Thursday, April 16, 2026

macOS Post–MacBook Neo

Nicolas Magand:

I wonder what will happen with millions of extra Mac users.

Will the Neo help the Mac become a proper gaming platform?

[…]

Will the popularity of the MacBook Neo be an opportunity for Apple to mobilise more third-party developers to build apps for MacOS, now that the potential user base can be significantly larger? How many of these new apps will be truly native, and how many will be built on top of frameworks like Electron, since the majority of these new users probably won’t care?

[…]

How many of the new Mac users, brought to the platform via the Neo, will eventually become MacOS enthusiasts?

[…]

I am a little worried that a never-seen-before popularity for the Mac would encourage Apple to make MacOS look and behave more like iOS.

Tony Arnold:

Microsoft Teams is using 45% CPU while doing absolutely nothing.

[…]

I applaud Apple for the Neo, which is really putting heavy cross-platform framework developers on notice.

Alex Potenza:

Curiously, despite all the praise for Apple Silicon hardware, the Mac has not gained meaningful share since its introduction. On StatCounter’s worldwide desktop OS figures, Apple’s combined desktop OS share was 16.54% in November 2020, when the first Apple Silicon Macs arrived, and has dropped to 12.22% in February 2026 if you combine its current OS X and macOS categories.

[…]

I keep running into these problems myself when I show up to a hot desk with a Mac, and I keep seeing them when other people use my Mac. The interesting people are not anti-Apple diehards, but longtime iPhone users who otherwise like Apple products and still get tripped up by Macs. I wrote about many of these same issues when Ventura came out in 2022. The striking part is how many of the same screenshots and complaints still apply now almost half a decade later.

[…]

These docks are also much cheaper than Thunderbolt docks. US Amazon prices I found were roughly USD 40-50 for MST adapters, and USD 270-330 for Thunderbolt docks. That matters for something like a MacBook Neo, a cheap Windows laptop or Chromebook with an ordinary USB-C port can plug into one of these multi-display docks and use the setup just fine, while a new MacBook Neo user cannot.

[…]

Macs are not losing on CPU performance, battery life, thermals, security, or browser compatibility. They are losing on the cumulative cost of workflow mismatches that create rollout exceptions, retraining, accessory replacement, and extra support overhead.

Via Pierre Igot:

Maybe the MacBook Neo is a first step. But there are many more steps required, most of which involve… software. Sigh.

Eric Schwarz:

Despite SoC limitations for multiple displays, my M1 MacBook Pro could push enough pixels to run two 1080p displays easily, yet it can’t. Our even older, less-powerful HPs from our loaner pool can, despite struggling at a lot of other things. I don’t see why Apple couldn’t bake in DisplayPort MST and proper DisplayLink support (instead of forcing you to use a third-party driver.) This gets an easy win for working in a PC environment.

Steve Troughton-Smith:

The people most against Liquid Glass are the people who are really afraid of macOS becoming more closely aligned with iOS and iPadOS, which is perhaps why they’re overindexing on the little things and silly, fixable bugs instead of talking about the larger picture — the Mac is evolving to serve a different audience makeup (wait for the Neo effect), and some people are simply going to be left behind.

[…]

I’ve heard multiple Apple people call it ‘iOS Developer Edition’ in jest, but I’m not convinced they’re joking.

Previously:

2 Comments RSS · Twitter · Mastodon


"I am a little worried that a never-seen-before popularity for the Mac would encourage Apple to make MacOS look and behave more like iOS."

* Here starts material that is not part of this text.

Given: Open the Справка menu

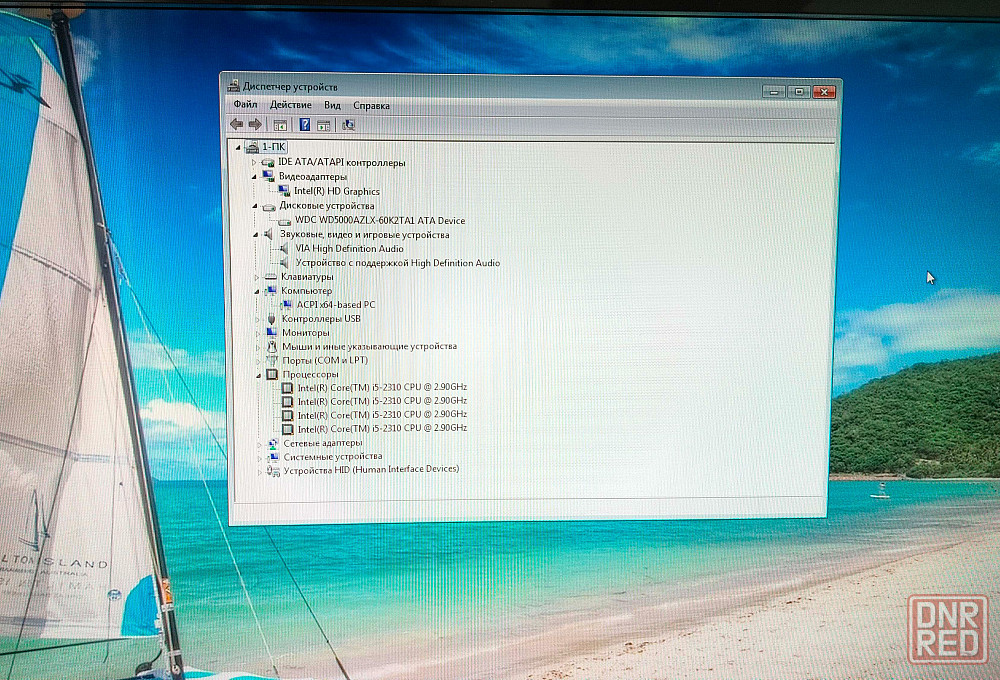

What does he think the last ten years of macOS degradation have been?


“ The people most against Liquid Glass are the people who are really afraid of macOS becoming more closely aligned with iOS and iPadOS, which is perhaps why they’re overindexing on the little things and silly, fixable bugs instead of talking about the larger picture — the Mac is evolving to serve a different audience makeup (wait for the Neo effect), and some people are simply going to be left behind.”

Or it could be that they are just people who don’t fall for that kind of patronizing BS and who would just like that their expensive computer just works, instead of being plagued by millions of bugs.